Targeted Data Extraction of the MS/MS Spectra Generated by Data-independent Acquisition: a New Concept for Consistent and Accurate Proteome Analysis

Overview

Journal Mol Cell Proteomics

Specialties Biochemistry
Cell Biology
Molecular Biology

Date 2012 Jan 21

PMID 22261725

Citations 1067

Authors

Ludovic C Gillet

Pedro Navarro

Stephen Tate

Hannes Rost

Nathalie Selevsek

Lukas Reiter

Ron Bonner

Ruedi Aebersold

Affiliations

Soon will be listed here.

Abstract

Most proteomic studies use liquid chromatography coupled to tandem mass spectrometry to identify and quantify the peptides generated by the proteolysis of a biological sample.
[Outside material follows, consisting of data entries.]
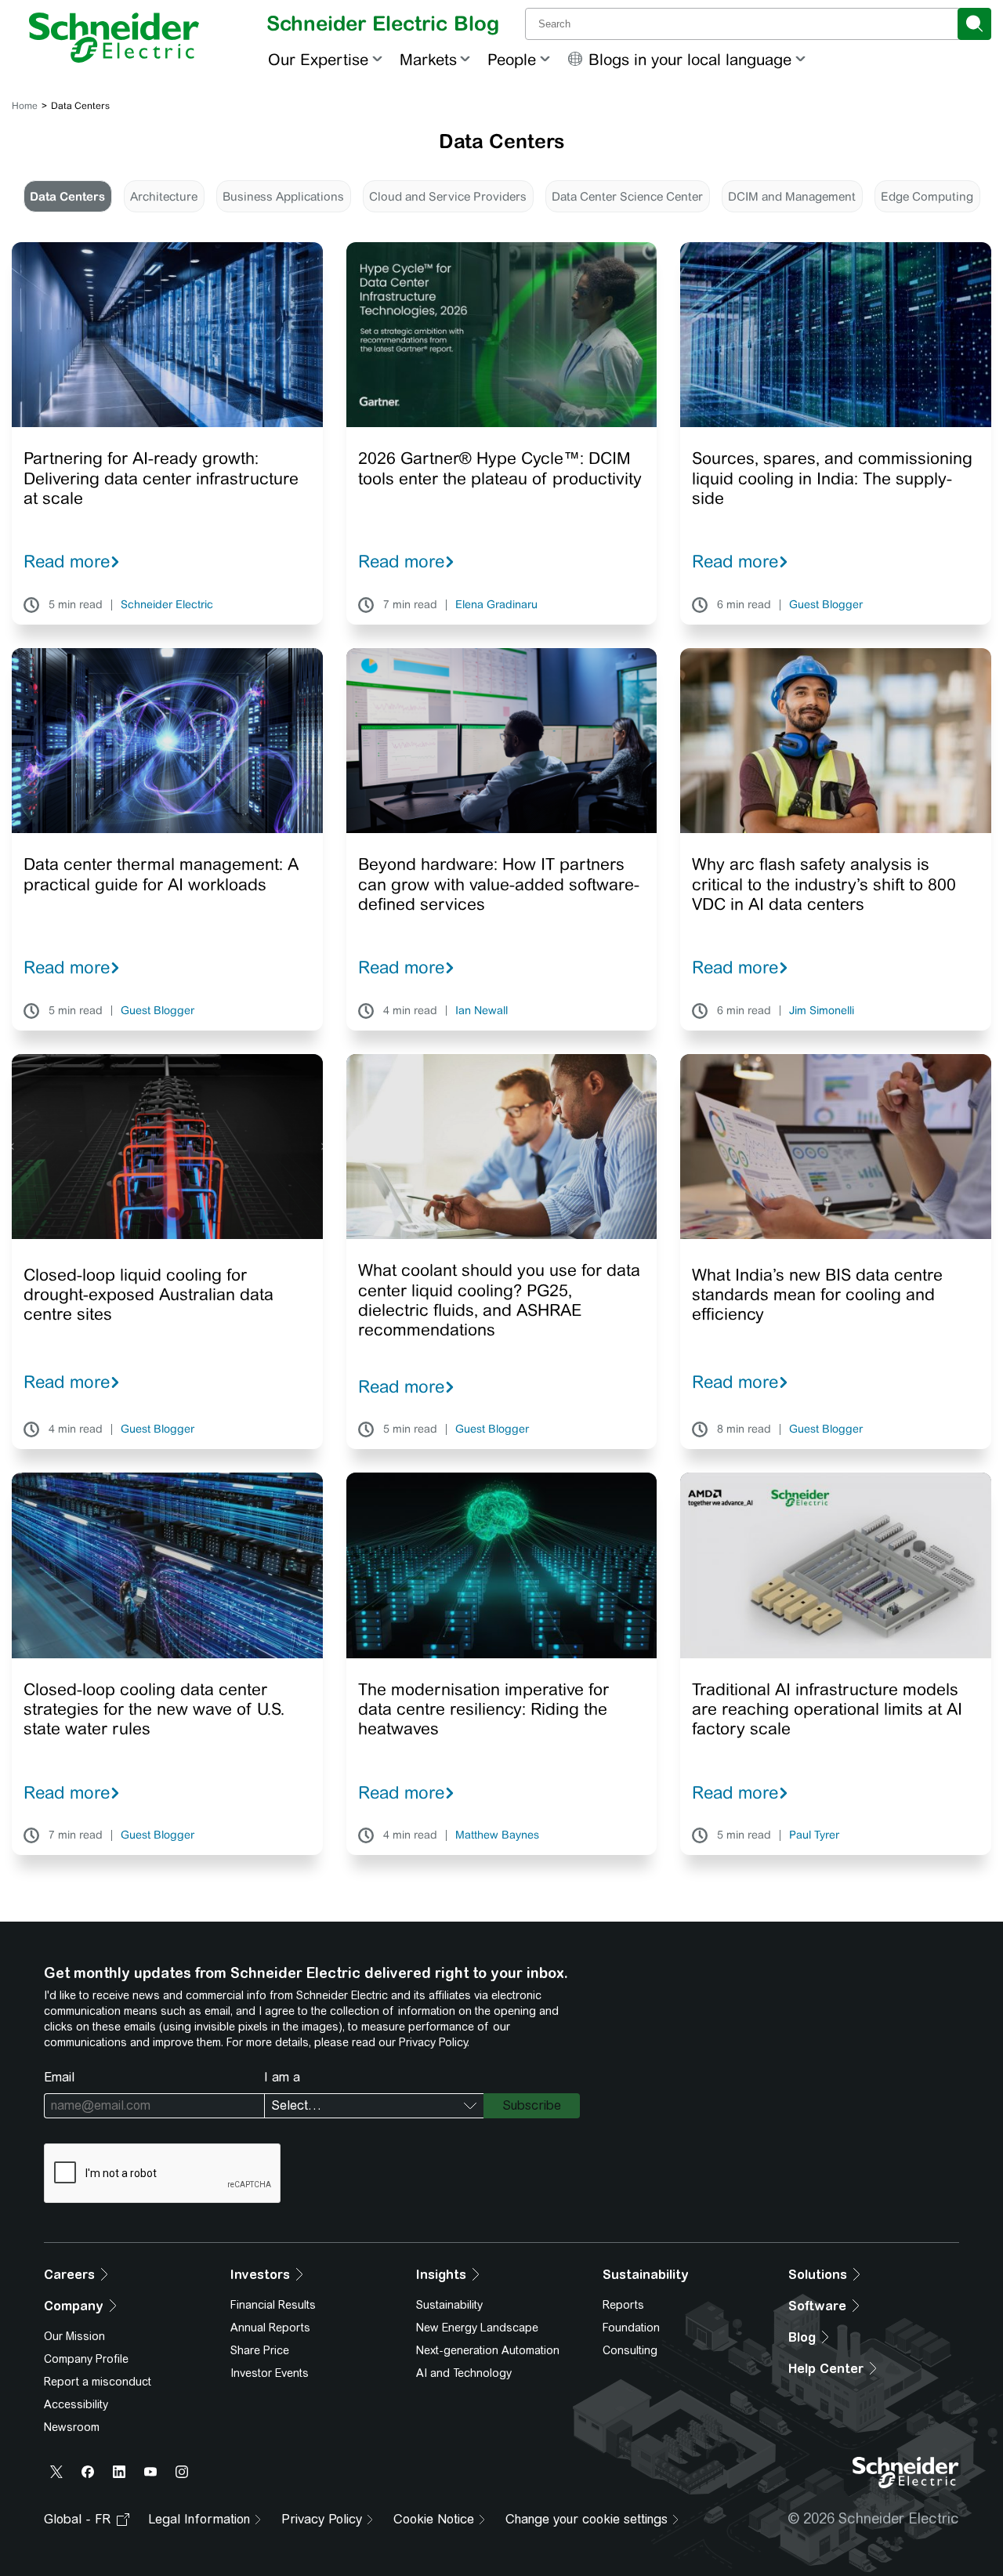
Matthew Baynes (497, 1835)
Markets (428, 59)
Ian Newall (481, 1010)
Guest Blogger (826, 605)
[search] (974, 24)
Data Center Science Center (627, 196)
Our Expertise (318, 59)
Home (25, 105)
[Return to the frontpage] (114, 38)
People (511, 59)
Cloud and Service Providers (448, 196)
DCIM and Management (792, 196)
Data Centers (67, 196)
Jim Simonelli (821, 1010)
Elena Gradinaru (496, 605)
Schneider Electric (167, 605)
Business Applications (283, 196)
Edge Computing (927, 196)
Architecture (163, 196)
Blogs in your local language (689, 59)
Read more (67, 561)
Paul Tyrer (814, 1835)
However, with the current methods it remains challenging to rapidly, consistently, reproducibly, accurately, and sensitively detect and quantify large fractions of proteomes across multiple samples. Here we present a new strategy that systematically queries sample sets for the presence and quantity of essentially any protein of interest. It consists of using the information available in fragment ion spectral libraries to mine the complete fragment ion maps generated using a data-independent acquisition method. For this study, the data were acquired on a fast, high resolution quadrupole-quadrupole time-of-flight (TOF) instrument by repeatedly cycling through 32 consecutive 25-Da precursor isolation windows (swaths). This SWATH MS acquisition setup generates, in a single sample injection, time-resolved fragment ion spectra for all the analytes detectable within the 400-1200 m/z precursor range and the user-defined retention time window. We show that suitable combinations of fragment ions extracted from these data sets are sufficiently specific to confidently identify query peptides over a dynamic range of 4 orders of magnitude, even if the precursors of the queried peptides are not detectable in the survey scans. We also show that queried peptides are quantified with a consistency and accuracy comparable with that of selected reaction monitoring, the gold standard proteomic quantification method. Moreover, targeted data extraction enables ad libitum quantification refinement and dynamic extension of protein probing by iterative re-mining of the once-and-forever acquired data sets. This combination of unbiased, broad range precursor ion fragmentation and targeted data extraction alleviates most constraints of present proteomic methods and should be equally applicable to the comprehensive analysis of other classes of analytes, beyond proteomics.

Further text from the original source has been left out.